One critical thing to understand however is that not all skills develop in a uniform way. So we might have an octopus that can say, unlock puzzles that would stump a 6 year old, but can’t remember which cup has a treat hidden in it as well as a 3 year old (as a made up example). In a case like this the comparison to humans becomes kind of obviously silly. Different brains are optimized for different types of task, and finding an animal that matched to humans on everything is very unlikely. It wouldn’t be at all surprising to find an animal that was better at some types of memory or thinking tasks than a human was.
Intelligence is incongruent. Some animals are very good at one aspect of intelligence, like puzzle solving, and others aren’t, but are very good at language adaptation. Others have great dexterity — a trait that generally goes down with the strength most animals are known for — and others still have social intelligence. Biology basically says brain matter is ‘expensive’. It needs a lot of foodfuel, so any animals within the food chain typically don’t explode in universal competence until they’re doing quite well, AND would do better if they were smarter.
Sharks, for example, do great even though they’re dumb as hell, and haven’t changed in millions of year.
So any statements that compare human children are usually only comparing partial factors, like particular aspects one might see in a child.
We understand the intellectual development of children very well; the body of research is thorough. We know at what age kids develop the ability to use abstract thought, when they can start thinking from someone else’s perspective, when they start considering consequences of now actions, before actions, and future actions – etc etc.
When we observe animals in the wild, or test them in captivity, we can begin to understand the animal’s intelligence and an easy gauge is to compare them to the cognitive ability of humans.
This has its limitations because for creatures like octopuses that demonstrate a level of intelligence far higher than what we understand *within the environment* they live in. They have 9 brains, their front two legs think independently from one another. They can see through their skin.
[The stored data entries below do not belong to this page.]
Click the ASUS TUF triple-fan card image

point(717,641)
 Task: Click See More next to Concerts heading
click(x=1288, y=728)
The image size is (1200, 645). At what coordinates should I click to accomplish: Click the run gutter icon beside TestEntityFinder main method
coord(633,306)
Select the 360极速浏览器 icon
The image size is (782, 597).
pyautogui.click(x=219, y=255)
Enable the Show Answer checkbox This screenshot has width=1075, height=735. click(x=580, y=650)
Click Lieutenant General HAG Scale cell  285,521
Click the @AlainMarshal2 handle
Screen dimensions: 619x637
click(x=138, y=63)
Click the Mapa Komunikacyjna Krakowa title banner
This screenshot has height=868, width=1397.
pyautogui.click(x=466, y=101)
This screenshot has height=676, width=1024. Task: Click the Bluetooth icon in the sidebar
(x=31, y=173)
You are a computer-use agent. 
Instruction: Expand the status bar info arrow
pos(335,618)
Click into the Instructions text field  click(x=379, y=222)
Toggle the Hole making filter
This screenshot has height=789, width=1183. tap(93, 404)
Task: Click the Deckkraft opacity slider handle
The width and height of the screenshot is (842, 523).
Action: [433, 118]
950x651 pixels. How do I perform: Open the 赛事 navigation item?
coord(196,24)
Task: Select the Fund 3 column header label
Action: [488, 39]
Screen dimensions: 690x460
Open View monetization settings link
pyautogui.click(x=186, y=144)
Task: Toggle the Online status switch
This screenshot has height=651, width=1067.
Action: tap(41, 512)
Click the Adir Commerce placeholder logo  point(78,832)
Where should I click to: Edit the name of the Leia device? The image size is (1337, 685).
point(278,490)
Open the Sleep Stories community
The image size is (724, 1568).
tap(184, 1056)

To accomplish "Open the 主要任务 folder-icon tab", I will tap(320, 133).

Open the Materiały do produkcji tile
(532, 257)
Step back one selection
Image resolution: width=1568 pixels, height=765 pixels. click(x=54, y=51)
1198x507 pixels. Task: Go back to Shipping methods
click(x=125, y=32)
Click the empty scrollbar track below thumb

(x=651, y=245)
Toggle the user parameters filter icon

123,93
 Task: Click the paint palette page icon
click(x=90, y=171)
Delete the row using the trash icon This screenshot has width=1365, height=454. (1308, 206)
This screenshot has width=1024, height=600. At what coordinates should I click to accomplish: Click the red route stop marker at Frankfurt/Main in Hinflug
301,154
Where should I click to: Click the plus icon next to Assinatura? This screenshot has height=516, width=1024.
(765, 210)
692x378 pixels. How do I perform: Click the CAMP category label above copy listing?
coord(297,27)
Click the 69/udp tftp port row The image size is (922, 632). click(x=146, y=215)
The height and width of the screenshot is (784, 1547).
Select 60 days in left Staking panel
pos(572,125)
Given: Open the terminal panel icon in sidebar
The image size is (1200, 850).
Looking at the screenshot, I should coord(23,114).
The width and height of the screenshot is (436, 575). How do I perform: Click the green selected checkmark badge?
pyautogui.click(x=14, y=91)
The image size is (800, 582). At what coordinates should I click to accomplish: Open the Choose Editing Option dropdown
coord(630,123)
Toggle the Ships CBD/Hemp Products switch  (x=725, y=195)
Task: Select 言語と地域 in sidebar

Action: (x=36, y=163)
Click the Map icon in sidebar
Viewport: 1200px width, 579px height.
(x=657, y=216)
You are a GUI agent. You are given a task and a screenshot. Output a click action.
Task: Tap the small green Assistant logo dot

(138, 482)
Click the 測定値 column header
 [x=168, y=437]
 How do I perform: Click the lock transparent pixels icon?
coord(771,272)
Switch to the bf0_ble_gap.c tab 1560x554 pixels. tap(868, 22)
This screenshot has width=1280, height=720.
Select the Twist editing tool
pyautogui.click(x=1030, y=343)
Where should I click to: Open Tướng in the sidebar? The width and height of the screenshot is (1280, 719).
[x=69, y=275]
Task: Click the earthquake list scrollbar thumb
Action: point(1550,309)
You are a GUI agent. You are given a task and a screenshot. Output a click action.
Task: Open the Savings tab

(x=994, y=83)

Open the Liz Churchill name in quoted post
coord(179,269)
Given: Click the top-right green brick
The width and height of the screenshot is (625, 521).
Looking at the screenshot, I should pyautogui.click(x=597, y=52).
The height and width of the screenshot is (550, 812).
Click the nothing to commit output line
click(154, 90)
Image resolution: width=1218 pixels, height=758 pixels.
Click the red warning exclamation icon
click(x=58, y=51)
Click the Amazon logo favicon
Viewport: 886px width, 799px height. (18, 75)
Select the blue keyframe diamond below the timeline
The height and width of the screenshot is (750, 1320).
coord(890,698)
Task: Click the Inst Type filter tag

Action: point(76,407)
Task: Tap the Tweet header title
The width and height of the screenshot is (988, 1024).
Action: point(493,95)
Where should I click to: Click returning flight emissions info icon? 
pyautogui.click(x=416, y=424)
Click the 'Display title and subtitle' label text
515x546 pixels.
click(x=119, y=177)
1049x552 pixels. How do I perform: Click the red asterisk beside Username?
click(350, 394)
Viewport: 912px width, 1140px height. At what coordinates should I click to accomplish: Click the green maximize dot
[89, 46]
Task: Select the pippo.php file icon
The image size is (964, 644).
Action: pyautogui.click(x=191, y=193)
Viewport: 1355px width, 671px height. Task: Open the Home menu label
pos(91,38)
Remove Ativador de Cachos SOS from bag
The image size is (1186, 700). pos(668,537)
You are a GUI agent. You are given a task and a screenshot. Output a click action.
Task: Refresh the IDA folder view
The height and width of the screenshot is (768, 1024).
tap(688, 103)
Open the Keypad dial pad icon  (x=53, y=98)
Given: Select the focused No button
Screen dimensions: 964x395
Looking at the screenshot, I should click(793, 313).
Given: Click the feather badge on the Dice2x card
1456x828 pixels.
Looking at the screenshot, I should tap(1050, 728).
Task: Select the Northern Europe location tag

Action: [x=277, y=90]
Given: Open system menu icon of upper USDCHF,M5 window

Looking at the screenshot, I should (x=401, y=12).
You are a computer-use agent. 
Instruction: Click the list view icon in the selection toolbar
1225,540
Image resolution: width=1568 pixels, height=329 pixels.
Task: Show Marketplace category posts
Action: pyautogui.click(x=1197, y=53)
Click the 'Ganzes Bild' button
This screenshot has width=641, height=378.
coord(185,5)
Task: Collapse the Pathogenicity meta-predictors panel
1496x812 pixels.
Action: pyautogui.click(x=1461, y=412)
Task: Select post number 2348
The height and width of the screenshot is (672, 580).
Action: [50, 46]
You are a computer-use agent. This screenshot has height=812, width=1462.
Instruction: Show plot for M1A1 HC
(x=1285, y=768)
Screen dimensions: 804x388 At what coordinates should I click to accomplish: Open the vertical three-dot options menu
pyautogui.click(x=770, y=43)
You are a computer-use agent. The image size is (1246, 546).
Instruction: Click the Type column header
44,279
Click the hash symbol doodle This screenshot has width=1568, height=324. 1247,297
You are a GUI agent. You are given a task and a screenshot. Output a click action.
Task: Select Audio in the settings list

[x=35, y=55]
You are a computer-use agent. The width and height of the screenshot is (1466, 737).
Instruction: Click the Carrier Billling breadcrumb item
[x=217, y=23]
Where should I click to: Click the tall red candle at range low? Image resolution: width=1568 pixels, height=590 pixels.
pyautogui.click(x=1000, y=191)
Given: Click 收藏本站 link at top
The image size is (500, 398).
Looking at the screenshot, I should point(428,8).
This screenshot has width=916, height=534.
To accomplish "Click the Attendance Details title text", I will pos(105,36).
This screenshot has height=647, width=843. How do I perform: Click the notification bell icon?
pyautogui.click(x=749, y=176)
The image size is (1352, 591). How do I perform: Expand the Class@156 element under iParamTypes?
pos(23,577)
They can solve puzzles we give them pretty easily, but so could a chimp – saying a an octopus has the intelligence of any hominid in any stage of life would stretch the analogy too far.
They give the animals and small children tests and see how they solve them.
If they don’t have object permanence (knowing something is still there even if they can’t see it) thats about equivalent to a less than 7 month old human child.
If they know how to use tools, then that’s about equivalent to a 2 year old child.
We have studied lots of children so we know when their brains develop these skills.